**Exercise goal**. Reproduce the full text below on nucleic acid based staging in multiple myeloma, word for word.

**Selected excerpt**.
>>>>>

Nucleic acid based risk assessment and staging for clinical practice in multiple myeloma.

The recently introduced Revised International Staging System (R-ISS) for multiple myeloma (MM) integrates albumin, β2 microglobulin, lactate dehydrogenase (LDH) with high-risk cytogenetic aberrations (CA), i.e., t(4;14) and t(14;16) and del17p using fluorescent in situ hybridization (FISH). We evaluated utility of nucleic acid-based tests of multiplex ligation-based probe amplification (MLPA) and quantitative real-time polymerase chain reaction (qRT-PCR) to define the CA and the R-ISS categories as per this approach were evaluated for their ability to predict outcome in terms of response, progression-free (PFS), and overall survival (OS). In this study (n = 180), 17 (9.4%), 118 (65.6%), and 45 (25%) patients were assigned to R-ISS1, R-ISS2, and R-ISS3 categories with statistically significant differences in median PFS (p = 0.02) and OS (p < 0.001).On univariate analysis, serum creatinine, LDH, 17p deletion, chromosome 1q gain, and response after first induction therapy were associated with statistically significant differences (p < 0.05) in PFS and in addition, age> 65 years and use of triplet therapy with OS. On multivariate analysis, only serum creatinine, LDH, and response after first induction therapy retained significance for predicting PFS and in addition, use of triplet therapy retained significance for the OS. The proposed nucleic acid-based algorithm using qRT-PCR and MLPA for R-ISS is resource-effective in terms of small quantities of sample required; feasibility of batch processing and reduced overall cost for the total number of regions evaluated and retained the prognostic significance of R-ISS, making it suitable for clinical practice for molecular characterization of MM.

<<<<<

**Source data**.
>>>>>

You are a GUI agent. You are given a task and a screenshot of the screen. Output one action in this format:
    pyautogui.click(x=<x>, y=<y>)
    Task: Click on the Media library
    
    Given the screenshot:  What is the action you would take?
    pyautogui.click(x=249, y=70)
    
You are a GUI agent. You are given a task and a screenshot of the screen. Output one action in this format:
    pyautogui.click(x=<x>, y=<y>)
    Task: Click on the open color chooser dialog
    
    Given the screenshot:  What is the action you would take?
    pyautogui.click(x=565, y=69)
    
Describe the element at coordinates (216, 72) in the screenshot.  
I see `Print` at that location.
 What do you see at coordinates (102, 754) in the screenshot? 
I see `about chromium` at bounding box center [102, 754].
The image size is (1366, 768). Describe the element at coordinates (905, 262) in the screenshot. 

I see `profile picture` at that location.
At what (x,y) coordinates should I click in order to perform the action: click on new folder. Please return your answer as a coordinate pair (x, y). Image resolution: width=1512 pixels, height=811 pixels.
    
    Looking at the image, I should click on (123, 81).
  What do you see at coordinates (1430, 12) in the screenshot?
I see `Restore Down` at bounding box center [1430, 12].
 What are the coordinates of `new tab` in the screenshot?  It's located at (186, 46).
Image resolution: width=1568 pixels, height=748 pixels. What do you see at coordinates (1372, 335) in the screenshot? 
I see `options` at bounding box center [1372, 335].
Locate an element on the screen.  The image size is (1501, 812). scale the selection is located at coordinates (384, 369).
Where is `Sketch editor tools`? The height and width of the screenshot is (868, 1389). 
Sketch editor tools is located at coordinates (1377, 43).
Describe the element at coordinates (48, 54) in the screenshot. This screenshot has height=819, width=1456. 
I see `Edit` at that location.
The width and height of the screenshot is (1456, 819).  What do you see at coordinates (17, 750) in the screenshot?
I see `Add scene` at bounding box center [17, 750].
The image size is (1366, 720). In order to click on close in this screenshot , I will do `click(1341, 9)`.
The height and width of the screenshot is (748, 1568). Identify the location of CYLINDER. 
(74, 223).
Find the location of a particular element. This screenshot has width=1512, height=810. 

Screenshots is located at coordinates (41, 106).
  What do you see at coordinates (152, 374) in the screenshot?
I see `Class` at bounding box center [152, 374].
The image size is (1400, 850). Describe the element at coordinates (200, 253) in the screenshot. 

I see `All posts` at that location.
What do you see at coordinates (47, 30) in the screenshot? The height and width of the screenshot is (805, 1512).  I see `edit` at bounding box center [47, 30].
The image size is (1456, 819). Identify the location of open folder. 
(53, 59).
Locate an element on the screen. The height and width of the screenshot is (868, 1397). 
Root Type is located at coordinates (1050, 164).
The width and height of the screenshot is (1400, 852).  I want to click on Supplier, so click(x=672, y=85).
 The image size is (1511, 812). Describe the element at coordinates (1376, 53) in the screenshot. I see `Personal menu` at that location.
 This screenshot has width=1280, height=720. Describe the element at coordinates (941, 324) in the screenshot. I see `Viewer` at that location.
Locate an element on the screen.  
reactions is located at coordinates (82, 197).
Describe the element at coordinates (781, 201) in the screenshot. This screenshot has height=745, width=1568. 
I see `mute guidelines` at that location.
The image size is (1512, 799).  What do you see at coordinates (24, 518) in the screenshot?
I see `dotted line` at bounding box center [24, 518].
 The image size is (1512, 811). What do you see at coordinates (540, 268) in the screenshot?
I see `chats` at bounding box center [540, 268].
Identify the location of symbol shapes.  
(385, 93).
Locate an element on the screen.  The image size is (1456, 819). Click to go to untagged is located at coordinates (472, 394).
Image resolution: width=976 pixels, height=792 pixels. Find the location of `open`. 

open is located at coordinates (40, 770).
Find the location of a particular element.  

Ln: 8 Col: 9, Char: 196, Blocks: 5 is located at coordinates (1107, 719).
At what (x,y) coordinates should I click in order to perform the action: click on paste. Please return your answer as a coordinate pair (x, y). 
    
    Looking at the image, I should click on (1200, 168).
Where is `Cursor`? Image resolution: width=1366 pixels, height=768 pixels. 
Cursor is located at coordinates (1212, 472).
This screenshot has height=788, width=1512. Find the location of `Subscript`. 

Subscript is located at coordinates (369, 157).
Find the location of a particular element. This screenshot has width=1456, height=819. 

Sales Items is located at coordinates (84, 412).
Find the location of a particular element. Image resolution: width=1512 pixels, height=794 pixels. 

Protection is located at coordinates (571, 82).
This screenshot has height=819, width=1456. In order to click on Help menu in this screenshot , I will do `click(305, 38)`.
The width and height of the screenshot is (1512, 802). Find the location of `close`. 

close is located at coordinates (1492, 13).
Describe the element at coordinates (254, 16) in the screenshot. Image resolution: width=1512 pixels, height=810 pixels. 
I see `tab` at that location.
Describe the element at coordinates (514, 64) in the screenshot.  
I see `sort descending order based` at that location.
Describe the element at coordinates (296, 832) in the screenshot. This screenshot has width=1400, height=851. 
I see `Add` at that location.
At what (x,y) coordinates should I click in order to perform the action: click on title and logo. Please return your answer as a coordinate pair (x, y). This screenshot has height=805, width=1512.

<<<<<

**Exercise response**.
Nucleic acid based risk assessment and staging for clinical practice in multiple myeloma.

The recently introduced Revised International Staging System (R-ISS) for multiple myeloma (MM) integrates albumin, β2 microglobulin, lactate dehydrogenase (LDH) with high-risk cytogenetic aberrations (CA), i.e., t(4;14) and t(14;16) and del17p using fluorescent in situ hybridization (FISH). We evaluated utility of nucleic acid-based tests of multiplex ligation-based probe amplification (MLPA) and quantitative real-time polymerase chain reaction (qRT-PCR) to define the CA and the R-ISS categories as per this approach were evaluated for their ability to predict outcome in terms of response, progression-free (PFS), and overall survival (OS). In this study (n = 180), 17 (9.4%), 118 (65.6%), and 45 (25%) patients were assigned to R-ISS1, R-ISS2, and R-ISS3 categories with statistically significant differences in median PFS (p = 0.02) and OS (p < 0.001).On univariate analysis, serum creatinine, LDH, 17p deletion, chromosome 1q gain, and response after first induction therapy were associated with statistically significant differences (p < 0.05) in PFS and in addition, age> 65 years and use of triplet therapy with OS. On multivariate analysis, only serum creatinine, LDH, and response after first induction therapy retained significance for predicting PFS and in addition, use of triplet therapy retained significance for the OS. The proposed nucleic acid-based algorithm using qRT-PCR and MLPA for R-ISS is resource-effective in terms of small quantities of sample required; feasibility of batch processing and reduced overall cost for the total number of regions evaluated and retained the prognostic significance of R-ISS, making it suitable for clinical practice for molecular characterization of MM.